:: RECORDS ::

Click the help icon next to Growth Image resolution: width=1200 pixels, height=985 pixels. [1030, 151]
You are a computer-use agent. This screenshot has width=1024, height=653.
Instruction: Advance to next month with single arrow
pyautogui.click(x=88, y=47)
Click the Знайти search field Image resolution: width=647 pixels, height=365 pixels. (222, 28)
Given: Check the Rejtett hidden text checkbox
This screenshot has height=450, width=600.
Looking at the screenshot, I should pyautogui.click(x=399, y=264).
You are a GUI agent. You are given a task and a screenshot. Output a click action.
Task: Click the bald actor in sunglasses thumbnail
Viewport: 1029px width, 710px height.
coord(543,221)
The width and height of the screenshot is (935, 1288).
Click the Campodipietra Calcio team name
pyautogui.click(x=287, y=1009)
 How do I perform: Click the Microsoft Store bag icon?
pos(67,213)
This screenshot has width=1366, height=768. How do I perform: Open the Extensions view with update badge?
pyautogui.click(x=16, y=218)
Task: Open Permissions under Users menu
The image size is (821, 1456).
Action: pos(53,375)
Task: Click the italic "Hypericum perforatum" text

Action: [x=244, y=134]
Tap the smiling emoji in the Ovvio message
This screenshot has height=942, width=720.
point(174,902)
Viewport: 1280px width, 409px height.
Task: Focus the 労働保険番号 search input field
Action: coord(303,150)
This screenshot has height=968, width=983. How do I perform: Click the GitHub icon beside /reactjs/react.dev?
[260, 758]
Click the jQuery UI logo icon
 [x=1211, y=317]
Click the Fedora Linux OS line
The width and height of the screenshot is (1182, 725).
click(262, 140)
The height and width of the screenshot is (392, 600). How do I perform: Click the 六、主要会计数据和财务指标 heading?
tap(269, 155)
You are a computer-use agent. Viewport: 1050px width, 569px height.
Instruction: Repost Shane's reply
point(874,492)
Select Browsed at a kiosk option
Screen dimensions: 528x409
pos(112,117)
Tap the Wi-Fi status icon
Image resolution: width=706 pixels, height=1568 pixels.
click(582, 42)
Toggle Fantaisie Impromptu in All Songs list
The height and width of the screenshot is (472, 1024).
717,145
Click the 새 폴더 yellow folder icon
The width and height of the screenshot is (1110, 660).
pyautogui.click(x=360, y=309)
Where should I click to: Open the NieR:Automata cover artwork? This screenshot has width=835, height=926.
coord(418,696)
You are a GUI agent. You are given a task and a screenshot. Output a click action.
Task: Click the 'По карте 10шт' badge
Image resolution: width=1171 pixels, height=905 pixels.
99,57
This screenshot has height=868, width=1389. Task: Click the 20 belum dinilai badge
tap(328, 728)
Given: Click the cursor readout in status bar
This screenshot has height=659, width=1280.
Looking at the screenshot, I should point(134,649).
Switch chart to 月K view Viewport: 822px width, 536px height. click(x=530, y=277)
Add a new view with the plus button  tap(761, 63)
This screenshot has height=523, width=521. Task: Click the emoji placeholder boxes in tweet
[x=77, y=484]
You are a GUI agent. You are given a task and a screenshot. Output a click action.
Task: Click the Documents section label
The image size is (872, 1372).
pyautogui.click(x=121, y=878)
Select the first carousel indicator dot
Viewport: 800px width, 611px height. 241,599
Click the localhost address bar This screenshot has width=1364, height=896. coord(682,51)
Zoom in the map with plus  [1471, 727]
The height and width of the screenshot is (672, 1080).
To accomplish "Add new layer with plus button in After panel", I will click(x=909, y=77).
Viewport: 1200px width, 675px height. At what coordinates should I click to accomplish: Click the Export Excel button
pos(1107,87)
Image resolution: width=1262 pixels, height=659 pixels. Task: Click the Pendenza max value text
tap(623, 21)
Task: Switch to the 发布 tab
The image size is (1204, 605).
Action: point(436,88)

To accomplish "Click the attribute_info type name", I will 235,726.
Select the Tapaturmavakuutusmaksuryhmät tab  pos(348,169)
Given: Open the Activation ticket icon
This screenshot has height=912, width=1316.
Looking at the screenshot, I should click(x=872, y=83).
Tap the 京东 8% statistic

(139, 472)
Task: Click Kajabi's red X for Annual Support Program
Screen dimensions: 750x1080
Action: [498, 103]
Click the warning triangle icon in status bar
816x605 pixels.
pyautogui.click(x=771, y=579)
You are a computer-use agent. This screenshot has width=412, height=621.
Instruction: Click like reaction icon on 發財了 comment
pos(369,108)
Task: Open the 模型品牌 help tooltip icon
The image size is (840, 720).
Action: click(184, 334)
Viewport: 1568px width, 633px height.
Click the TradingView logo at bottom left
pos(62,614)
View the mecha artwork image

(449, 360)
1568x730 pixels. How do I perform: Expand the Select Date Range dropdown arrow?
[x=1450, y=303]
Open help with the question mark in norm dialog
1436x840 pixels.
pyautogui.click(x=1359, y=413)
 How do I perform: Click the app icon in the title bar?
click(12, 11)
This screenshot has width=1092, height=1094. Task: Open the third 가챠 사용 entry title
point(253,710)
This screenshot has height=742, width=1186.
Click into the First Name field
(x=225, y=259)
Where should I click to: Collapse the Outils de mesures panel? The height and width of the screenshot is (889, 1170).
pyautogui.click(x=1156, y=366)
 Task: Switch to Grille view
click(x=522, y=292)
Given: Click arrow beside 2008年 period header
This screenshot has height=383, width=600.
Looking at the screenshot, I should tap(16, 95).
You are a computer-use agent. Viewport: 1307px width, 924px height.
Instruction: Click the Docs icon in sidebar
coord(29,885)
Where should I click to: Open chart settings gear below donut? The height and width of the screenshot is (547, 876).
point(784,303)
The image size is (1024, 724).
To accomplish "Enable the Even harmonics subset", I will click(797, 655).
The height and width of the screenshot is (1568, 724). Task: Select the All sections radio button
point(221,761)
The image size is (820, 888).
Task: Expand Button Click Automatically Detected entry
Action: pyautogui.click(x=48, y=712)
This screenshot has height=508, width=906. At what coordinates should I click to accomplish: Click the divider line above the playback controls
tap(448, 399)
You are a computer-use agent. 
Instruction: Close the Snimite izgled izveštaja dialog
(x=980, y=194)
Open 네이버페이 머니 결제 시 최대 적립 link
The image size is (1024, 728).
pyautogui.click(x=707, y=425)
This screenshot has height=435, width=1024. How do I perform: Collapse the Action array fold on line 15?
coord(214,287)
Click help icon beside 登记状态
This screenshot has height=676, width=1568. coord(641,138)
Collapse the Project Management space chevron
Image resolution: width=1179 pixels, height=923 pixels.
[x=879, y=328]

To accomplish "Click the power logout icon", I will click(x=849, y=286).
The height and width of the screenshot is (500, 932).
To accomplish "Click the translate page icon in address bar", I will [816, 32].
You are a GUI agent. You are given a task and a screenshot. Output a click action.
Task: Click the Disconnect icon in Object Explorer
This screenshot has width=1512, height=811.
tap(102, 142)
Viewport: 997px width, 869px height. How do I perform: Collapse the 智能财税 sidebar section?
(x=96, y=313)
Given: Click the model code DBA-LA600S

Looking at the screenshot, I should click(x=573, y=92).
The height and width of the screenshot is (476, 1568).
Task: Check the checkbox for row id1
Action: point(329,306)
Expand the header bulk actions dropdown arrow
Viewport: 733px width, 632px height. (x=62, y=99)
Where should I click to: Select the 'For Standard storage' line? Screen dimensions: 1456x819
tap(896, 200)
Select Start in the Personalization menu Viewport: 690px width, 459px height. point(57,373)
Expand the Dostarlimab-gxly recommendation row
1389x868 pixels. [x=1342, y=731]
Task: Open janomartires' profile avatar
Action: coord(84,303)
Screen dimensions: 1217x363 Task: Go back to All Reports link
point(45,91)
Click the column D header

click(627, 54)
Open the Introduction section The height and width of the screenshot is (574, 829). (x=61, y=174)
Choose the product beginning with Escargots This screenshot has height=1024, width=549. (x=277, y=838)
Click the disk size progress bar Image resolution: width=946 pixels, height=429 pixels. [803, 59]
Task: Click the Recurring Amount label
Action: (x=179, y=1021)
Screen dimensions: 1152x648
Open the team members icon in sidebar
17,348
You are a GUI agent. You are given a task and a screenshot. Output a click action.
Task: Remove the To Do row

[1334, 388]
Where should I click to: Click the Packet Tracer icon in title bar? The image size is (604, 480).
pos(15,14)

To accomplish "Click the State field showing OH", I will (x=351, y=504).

:::

Search the entries above for the string "computer". Copy each line in which it appears.

RESULT OF THIS TASK -
You are a computer-use agent. This screenshot has width=1024, height=653.
You are a computer-use agent. Viewport: 1050px width, 569px height.
You are a computer-use agent. This screenshot has width=412, height=621.
You are a computer-use agent. Viewport: 1307px width, 924px height.
You are a computer-use agent. 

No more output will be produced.